Today,
however, most of the major textile companies have special over-the-counter
departments devoted to designing and producing fabrics for retail
sale. For the most part, the old remnant stores are being replaced
by modern departments or fabric shops stocking a wide variety of quality
goods. In 1967, there were a little more than two thousand fabric
stores across the United States; in 1973, there were approximately
twelve thousand.
Fenya
also talked of the fibers in textile design fabrics:
There
are two basic types of fibers: staple and filament. Each type
lends different properties to the finished fabrics.
The
name staple applies to all short fibers, which can be any length from
one-quarter inch, used for flocking, to eighteen inches, in some rare
wools. The most common length is one and a half inches, the
average length of cotton fiber. Cotton, wool and flax are always in
staple form only.
Man-made
fibers, which are manufactured in continuous filaments form, can also
be cut up into staple lengths. Synthetics that are blended with
cotton are cut into one-and-one-half-inch lengths to correspond to
the average length of the cotton staple used in these blends.
The
filament fibers include silk and virtually all the man-made synthetic.

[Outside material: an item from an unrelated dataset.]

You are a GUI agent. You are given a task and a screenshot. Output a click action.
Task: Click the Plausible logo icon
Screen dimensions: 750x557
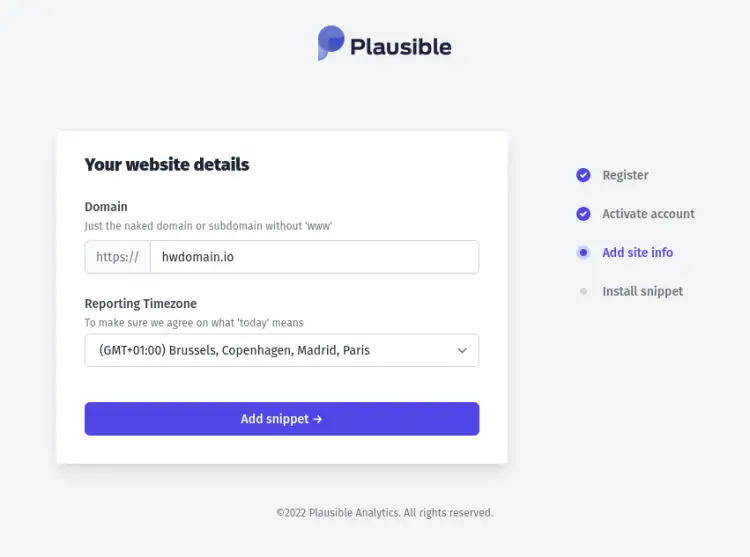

The silkworm extrudes its fine filaments in lengths of about
2,500 feet, through an orifice know as a spinneret. Imitating
the silkworm the man-made filament fibers also are formed by forcing
a thick, syrupy mixture through perforations in a spinneret---but
here the mixture is a chemical one, the spinnerets a modern piece
of machinery, and the fibers are manufactured in a continuous twenty-four-hour
flow.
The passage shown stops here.